You thought you had your hands full with spam and your garden-variety software viruses, eh? Well, hang on to your seat: A new type of threat is just now being tinkered with in research labs. Called "malicious circuits," the new potential threat involves designing (or surreptitiously redesigning) microchips that can perform evil deeds without having to rely on software being installed on a computer.

If it sounds theoretical and far-fetched, think again: It's already possible, and it's been proven on a microchip called Leon3. Leon3 is an open-source chip design containing 1.7 million circuits. Because it's open source, anyone with the knowhow and the inclination can contribute to the design of the chip. As a proof of concept, researchers at the University of Illinois at Urbana Champaign took the chip design and modified it through the addition of just 1,341 logic gates, a pittance compared to the overall size of the chip. Those changes give an attacker three ways to compromise the system, including a backdoor that would give anyone with the knowledge of the hack complete access to the system and another that would allow theft of any password as it's typed on the machine.

The really scary thing is that, since the attack lives in hardware, not software, it's virtually impossible to detect. For example, antivirus software can only scan your computer for active processes that are outside the realm of normal operation. But a malicious circuit requires no software, existing at such a low level as to make defense against it far more difficult. It's the computer equivalent of a double agent who's been living in deep cover for 20 years.

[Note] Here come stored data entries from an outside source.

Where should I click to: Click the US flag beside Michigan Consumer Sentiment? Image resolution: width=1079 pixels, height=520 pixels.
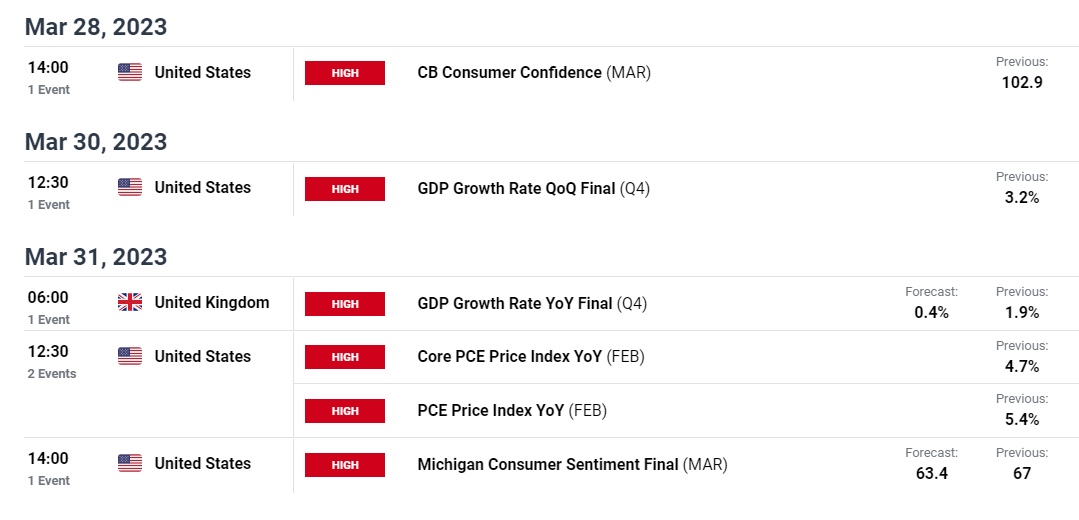(129, 463)
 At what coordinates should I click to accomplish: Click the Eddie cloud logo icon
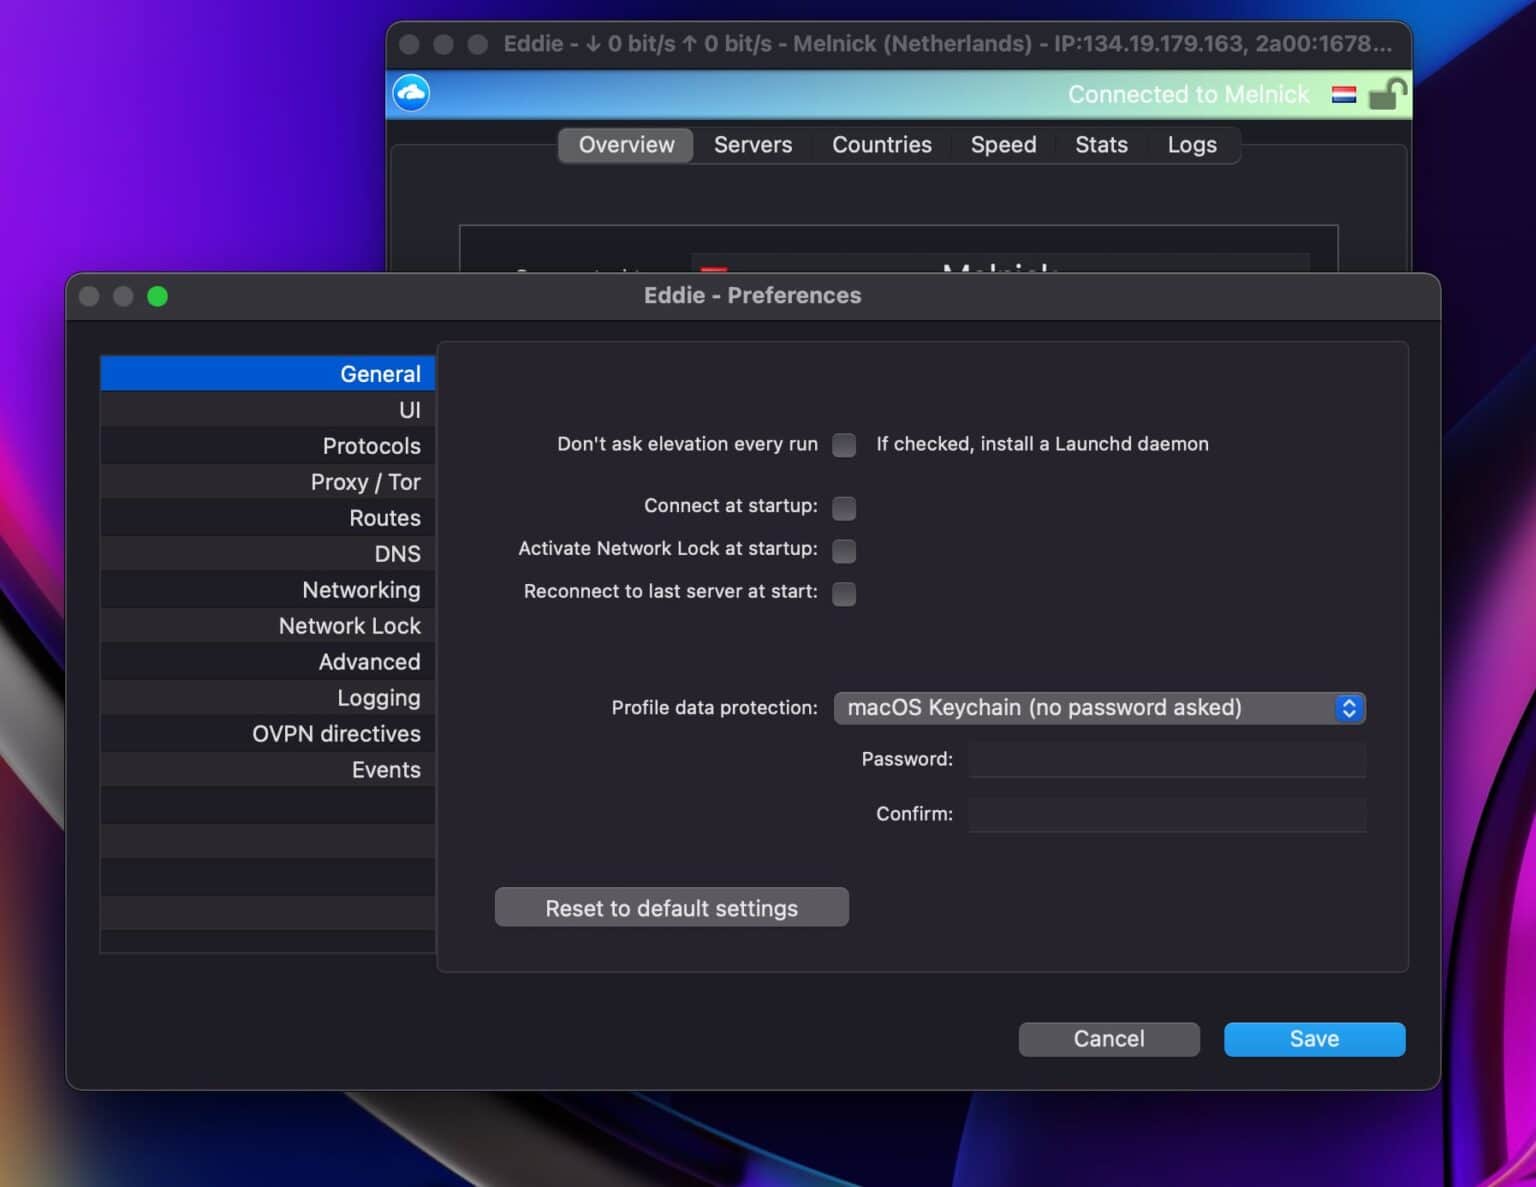coord(410,92)
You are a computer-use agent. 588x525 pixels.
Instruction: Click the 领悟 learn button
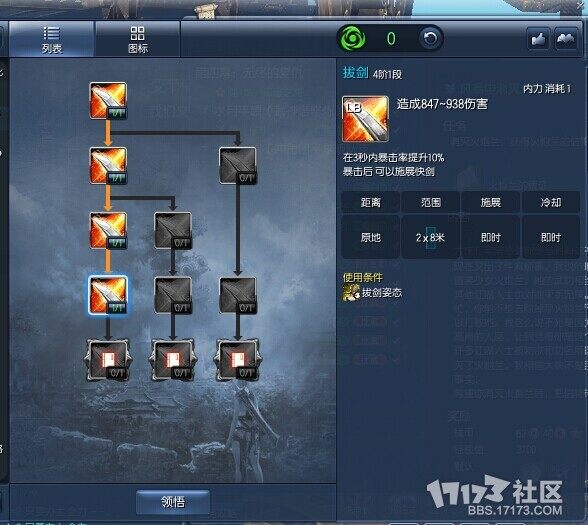point(173,502)
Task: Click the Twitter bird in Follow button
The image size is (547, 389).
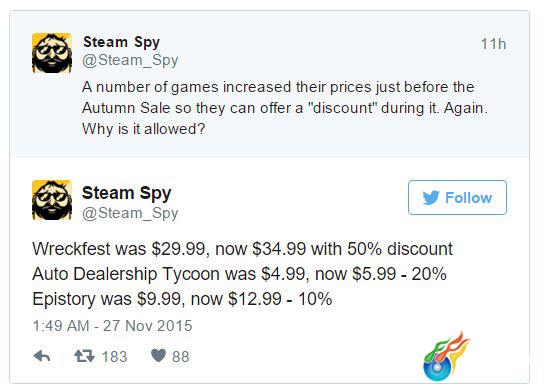Action: [431, 198]
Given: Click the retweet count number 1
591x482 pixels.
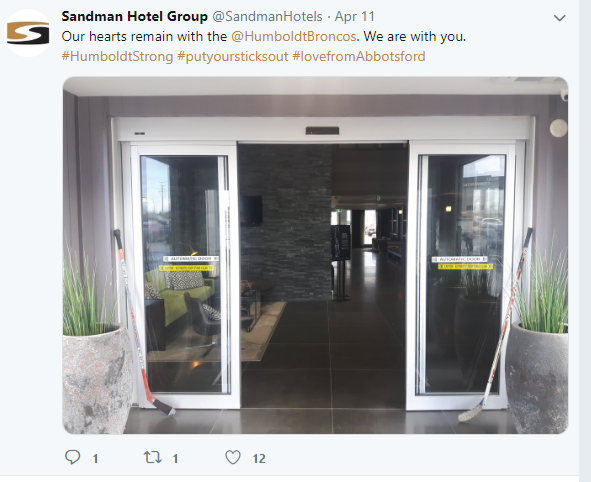Looking at the screenshot, I should coord(175,459).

Because the knowledge and effort involved in such an attack is so extreme vs. that of a software-based attack, malicious circuits aren't likely to be a major threat for the average user, but the potential danger here is real. All it would take is for one designer to target a popular chip design, then lay low as it's shipped into the industry. Imagine what might happen if an Intel CPU was compromised. Highly unlikely, sure, but devastating if it ever came to pass.